Start of EXTRACTED RECORDS

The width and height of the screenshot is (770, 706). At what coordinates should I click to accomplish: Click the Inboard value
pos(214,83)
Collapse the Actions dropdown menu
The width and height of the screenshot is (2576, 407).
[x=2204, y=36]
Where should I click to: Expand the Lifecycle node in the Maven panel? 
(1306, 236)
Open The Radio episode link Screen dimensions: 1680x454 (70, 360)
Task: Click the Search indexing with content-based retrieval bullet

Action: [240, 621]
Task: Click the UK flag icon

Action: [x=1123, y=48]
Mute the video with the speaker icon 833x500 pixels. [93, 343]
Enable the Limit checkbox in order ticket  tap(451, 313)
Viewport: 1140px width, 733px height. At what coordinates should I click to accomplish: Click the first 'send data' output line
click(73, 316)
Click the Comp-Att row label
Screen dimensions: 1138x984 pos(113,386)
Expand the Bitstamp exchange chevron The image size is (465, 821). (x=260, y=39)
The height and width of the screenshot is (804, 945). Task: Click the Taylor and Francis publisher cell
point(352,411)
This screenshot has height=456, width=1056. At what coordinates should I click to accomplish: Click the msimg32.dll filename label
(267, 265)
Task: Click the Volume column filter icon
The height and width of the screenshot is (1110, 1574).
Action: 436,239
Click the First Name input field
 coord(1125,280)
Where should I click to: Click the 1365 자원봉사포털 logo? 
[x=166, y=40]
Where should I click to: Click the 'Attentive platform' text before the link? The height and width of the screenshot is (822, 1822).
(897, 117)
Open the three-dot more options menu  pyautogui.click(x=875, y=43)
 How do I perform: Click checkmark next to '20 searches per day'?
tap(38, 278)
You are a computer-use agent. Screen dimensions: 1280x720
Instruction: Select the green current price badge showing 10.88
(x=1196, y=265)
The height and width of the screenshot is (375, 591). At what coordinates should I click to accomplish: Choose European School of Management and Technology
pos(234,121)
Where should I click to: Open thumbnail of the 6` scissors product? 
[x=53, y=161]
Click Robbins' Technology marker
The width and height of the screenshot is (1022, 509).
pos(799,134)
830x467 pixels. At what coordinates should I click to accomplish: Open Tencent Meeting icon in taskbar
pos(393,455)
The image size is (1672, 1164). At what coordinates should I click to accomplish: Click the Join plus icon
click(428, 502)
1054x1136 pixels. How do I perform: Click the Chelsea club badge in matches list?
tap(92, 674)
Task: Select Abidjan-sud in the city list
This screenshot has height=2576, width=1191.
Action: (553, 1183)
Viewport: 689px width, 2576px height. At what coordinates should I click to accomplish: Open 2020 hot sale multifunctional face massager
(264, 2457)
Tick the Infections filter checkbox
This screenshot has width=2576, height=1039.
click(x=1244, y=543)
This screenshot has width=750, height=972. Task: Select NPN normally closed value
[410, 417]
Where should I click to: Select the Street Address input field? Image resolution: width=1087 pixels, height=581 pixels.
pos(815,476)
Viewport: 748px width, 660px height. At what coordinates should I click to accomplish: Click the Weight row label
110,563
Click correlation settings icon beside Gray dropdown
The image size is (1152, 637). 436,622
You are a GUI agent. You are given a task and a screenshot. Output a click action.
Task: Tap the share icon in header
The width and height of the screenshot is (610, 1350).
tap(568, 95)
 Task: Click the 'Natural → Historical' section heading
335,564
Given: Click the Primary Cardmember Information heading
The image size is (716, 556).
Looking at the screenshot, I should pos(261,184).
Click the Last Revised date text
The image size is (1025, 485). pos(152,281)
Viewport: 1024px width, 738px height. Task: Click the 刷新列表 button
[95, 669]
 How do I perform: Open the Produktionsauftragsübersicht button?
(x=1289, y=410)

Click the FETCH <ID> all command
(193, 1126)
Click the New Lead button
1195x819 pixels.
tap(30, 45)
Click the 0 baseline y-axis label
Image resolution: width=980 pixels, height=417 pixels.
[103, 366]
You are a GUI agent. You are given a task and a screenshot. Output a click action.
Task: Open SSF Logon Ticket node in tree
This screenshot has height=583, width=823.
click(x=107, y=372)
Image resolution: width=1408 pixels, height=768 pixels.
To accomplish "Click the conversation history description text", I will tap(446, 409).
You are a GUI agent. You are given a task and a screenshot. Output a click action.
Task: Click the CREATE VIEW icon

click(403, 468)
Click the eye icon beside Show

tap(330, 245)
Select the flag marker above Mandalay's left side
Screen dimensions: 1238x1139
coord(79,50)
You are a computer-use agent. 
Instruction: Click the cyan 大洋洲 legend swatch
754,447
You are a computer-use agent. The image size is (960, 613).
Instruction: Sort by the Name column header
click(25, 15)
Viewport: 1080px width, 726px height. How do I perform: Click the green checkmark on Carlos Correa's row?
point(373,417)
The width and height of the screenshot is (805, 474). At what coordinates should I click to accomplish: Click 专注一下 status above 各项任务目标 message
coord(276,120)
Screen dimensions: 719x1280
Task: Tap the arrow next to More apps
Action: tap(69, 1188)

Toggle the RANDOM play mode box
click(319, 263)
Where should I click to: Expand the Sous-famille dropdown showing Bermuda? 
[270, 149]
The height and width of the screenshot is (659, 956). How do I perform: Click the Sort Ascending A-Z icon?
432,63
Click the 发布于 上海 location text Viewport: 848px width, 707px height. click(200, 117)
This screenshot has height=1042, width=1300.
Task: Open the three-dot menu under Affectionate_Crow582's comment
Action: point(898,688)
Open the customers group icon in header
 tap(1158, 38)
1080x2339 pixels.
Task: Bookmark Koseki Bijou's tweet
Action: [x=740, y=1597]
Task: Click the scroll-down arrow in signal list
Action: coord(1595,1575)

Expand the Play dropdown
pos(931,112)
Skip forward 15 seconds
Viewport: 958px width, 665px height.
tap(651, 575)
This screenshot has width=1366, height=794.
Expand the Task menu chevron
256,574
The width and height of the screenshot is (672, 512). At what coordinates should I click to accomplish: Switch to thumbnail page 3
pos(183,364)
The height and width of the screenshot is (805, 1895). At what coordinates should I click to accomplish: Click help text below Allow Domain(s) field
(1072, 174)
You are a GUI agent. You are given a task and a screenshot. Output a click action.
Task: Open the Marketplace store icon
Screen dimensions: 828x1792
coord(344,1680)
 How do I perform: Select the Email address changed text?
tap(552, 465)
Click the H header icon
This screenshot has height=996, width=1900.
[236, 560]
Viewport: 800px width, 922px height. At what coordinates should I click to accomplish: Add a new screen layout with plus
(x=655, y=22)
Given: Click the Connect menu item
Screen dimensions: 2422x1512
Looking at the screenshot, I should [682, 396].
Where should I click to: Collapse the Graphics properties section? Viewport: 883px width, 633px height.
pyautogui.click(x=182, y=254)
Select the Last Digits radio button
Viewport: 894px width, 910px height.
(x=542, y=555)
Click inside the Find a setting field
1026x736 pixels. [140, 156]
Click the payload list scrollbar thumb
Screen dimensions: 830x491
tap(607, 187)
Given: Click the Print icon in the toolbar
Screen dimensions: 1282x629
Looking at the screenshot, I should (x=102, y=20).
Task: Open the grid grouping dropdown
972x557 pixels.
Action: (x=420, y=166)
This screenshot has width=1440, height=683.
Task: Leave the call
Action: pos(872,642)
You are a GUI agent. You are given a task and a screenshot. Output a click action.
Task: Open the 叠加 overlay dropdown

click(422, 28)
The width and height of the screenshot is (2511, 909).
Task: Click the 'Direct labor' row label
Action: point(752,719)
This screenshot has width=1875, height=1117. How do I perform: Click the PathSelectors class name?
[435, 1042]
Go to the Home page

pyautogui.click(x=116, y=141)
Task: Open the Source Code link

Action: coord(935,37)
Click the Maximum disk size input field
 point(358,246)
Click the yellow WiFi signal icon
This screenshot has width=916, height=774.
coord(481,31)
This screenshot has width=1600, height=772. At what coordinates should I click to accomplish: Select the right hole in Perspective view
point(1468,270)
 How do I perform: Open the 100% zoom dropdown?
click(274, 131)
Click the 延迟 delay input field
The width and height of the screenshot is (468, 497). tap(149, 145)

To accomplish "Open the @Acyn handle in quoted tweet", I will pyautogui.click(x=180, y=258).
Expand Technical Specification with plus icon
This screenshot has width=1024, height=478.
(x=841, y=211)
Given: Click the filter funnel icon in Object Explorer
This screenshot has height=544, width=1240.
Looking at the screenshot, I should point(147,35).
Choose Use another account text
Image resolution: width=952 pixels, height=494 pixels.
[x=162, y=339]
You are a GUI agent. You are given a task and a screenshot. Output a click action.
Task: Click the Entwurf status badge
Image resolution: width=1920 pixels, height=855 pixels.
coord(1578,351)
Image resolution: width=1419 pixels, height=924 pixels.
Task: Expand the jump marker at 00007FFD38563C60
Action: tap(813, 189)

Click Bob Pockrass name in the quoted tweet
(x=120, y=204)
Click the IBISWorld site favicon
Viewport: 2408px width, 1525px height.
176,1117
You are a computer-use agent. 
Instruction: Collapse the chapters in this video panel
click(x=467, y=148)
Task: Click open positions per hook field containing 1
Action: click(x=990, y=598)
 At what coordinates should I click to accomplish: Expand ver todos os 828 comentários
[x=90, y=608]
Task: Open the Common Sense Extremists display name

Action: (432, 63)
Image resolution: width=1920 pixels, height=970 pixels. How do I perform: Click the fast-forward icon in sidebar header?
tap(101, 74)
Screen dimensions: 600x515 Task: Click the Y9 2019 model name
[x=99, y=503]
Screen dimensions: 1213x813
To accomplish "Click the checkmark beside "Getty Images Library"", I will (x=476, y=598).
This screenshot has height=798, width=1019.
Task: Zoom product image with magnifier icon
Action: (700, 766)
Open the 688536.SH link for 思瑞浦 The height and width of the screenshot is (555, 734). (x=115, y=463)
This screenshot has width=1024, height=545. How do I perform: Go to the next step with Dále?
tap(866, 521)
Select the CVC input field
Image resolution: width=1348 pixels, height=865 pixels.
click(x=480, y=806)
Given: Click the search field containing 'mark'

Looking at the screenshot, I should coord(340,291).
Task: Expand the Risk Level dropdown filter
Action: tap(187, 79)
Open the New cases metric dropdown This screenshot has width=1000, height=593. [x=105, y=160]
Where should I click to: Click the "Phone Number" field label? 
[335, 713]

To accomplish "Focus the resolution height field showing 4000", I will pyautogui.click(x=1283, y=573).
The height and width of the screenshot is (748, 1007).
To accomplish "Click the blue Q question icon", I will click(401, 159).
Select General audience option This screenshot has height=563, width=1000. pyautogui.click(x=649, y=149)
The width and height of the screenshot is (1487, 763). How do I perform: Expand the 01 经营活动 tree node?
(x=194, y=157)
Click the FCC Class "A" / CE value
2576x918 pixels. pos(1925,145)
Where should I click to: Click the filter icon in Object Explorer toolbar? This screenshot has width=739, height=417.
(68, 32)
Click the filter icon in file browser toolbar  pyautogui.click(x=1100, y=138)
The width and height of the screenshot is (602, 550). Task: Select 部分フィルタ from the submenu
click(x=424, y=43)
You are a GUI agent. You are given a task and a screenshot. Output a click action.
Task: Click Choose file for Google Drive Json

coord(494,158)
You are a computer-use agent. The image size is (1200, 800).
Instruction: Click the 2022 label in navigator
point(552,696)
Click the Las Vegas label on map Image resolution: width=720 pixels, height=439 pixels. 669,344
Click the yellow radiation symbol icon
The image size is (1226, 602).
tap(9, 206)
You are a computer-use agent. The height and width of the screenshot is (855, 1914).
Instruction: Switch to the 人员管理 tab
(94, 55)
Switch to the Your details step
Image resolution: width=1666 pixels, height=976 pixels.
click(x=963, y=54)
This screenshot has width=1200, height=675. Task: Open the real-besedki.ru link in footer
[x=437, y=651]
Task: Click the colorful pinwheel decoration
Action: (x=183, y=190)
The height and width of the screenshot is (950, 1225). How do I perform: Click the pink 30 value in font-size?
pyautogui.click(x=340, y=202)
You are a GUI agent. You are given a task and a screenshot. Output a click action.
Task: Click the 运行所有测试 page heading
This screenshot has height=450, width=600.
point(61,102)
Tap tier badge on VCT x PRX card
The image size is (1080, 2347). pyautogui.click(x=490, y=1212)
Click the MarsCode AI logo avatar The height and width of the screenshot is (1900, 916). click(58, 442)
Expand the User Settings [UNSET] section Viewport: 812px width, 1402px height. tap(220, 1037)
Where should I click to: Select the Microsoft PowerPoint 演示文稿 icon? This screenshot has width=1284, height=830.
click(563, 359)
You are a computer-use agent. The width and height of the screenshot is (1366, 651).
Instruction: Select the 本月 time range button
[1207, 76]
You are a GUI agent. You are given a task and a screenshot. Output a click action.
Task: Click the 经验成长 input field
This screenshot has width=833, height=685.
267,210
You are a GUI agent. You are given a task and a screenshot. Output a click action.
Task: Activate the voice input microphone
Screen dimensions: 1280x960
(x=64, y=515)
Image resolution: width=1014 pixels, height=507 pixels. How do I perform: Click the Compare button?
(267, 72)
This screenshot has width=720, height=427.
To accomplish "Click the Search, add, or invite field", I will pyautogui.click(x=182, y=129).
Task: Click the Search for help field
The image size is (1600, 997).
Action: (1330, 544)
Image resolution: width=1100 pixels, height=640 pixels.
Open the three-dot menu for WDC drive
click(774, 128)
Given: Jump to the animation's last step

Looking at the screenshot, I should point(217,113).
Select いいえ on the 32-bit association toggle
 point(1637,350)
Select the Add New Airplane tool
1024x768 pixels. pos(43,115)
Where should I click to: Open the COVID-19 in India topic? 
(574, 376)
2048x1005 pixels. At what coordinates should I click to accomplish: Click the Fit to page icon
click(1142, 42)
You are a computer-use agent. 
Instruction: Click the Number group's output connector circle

End of EXTRACTED RECORDS

● **WHAT THE EXERCISE ASKS**: Every line from the line containing "Given: Click the Connect menu item" through the line containing "Task: Open the grid grouping dropdown" in the records above must be retyped exactly. Leave out the rest.

● **ANSWER TO THIS EXERCISE**:
Given: Click the Connect menu item
Screen dimensions: 2422x1512
Looking at the screenshot, I should [682, 396].
Where should I click to: Collapse the Graphics properties section? Viewport: 883px width, 633px height.
pyautogui.click(x=182, y=254)
Select the Last Digits radio button
Viewport: 894px width, 910px height.
(x=542, y=555)
Click inside the Find a setting field
1026x736 pixels. [140, 156]
Click the payload list scrollbar thumb
Screen dimensions: 830x491
tap(607, 187)
Given: Click the Print icon in the toolbar
Screen dimensions: 1282x629
Looking at the screenshot, I should (x=102, y=20).
Task: Open the grid grouping dropdown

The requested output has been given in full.